Key witness testifies at fisherman's second-degree murder trial in Cape Breton

11/24/2014 06:27 EST | Updated 01/24/2015 05:59 EST
PORT HAWKESBURY, N.S. - A crew member aboard a fishing boat told a murder trial in Cape Breton on Monday that Phillip Boudreau was shot at and hooked with a fishing gaff after the captain suspected him of "playing" with their lobster traps.

Craig Landry testified at the murder trial of Joseph James Landry, who has pleaded not guilty to second-degree murder in Boudreau's death.

The captain of the Twin Maggies suspected Boudreau had been tampering with their lobster traps before they steamed towards his boat at full speed on June 1, 2013, Craig Landry told the jury trial in the Nova Scotia Supreme Court in Port Hawkesbury.

Craig Landry said after spotting Boudreau on the water, Dwayne Matthew Samson said in French: "It must be Phillip. Keep an eye on him. ... He must be playing with the traps again."

Craig Landry testified that Samson then said, "He's going to get a scare this time," before asking Joseph James Landry to shoot at Boudreau.

"James knelt down on one knee against the (wheel)house and pulled the trigger," said Craig Landry, who earlier said that he and Joseph James Landry are third cousins and that he has known him for his whole life.

Craig Landry said Boudreau pleaded for Joseph James Landry to stop firing at him, yelling, "Stop, James. Stop."

"Phillip said he wasn't doing anything, he wasn't cutting any traps," said Craig Landry. "He said, 'Stop James. You broke my leg.'"

Craig Landry said Boudreau's boat was then rammed several times in Cape Breton's Petit de Grat harbour by the Twin Maggies before Joseph James Landry hooked Boudreau with a fishing gaff and dragged him out to sea.

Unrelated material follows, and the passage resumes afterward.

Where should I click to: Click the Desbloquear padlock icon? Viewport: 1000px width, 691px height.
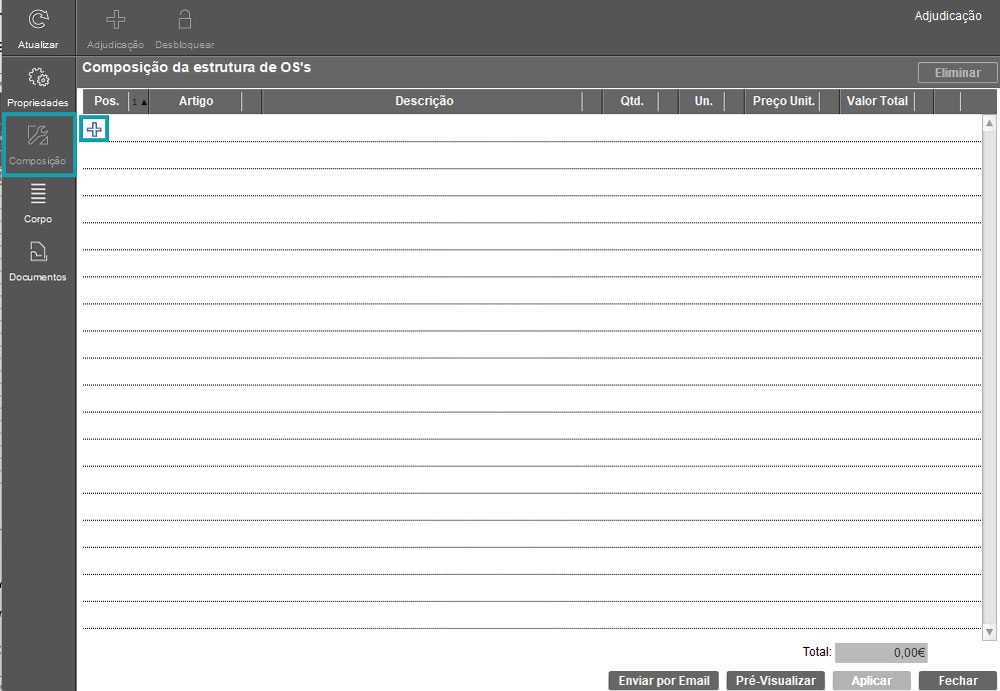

Craig Landry told the jury the gaff slipped several times. He said at one point, Joseph James Landry lifted up the gaff to find Boudreau's sweater. Craig Landry said Joseph James Landry hooked Boudreau again.

Prosecutor Steve Drake said in his opening statement earlier this month that the three-man crew aboard the Twin Maggies later tied an anchor to Boudreau's neck and upper arms after his body turned face down in the water, dropping him in an area with a water depth of about 22 metres. The body of the 43-year-old man has never been found.

Boudreau's defence lawyer focused Monday on a false statement that Craig Landry gave to police about Boudreau's disappearance.

Court heard that Craig Landry initially told investigators the Twin Maggies had a "run-in" with Boudreau in the fog a few days prior to June 1, 2013. But Craig Landry testified Monday that it was a made-up story that he heard in the furnace room at the home of Carla and Dwayne Samson, who are also charged in the case, on the same day Boudreau vanished.

Craig Landry said he repeated what he was told to say to police, who arrested him five days after Boudreau disappeared. Landry performed a re-enactment of the incident while he was still in custody, court heard.

In his cross-examination of Craig Landry, defence lawyer Luke Craggs identified 14 times where he wasn't truthful with police, keeping a tally of the lies that Landry acknowledges on an easel in black marker. Among those lies was that the Twin Maggies crew hadn't seen Boudreau on June 1, 2013.

Craig Landry originally faced a second-degree murder charge but that was withdrawn. He now faces a charge of accessory after the fact in the case.

Samson also faces a second-degree murder charge. His wife Carla faces a charge of accessory after the fact.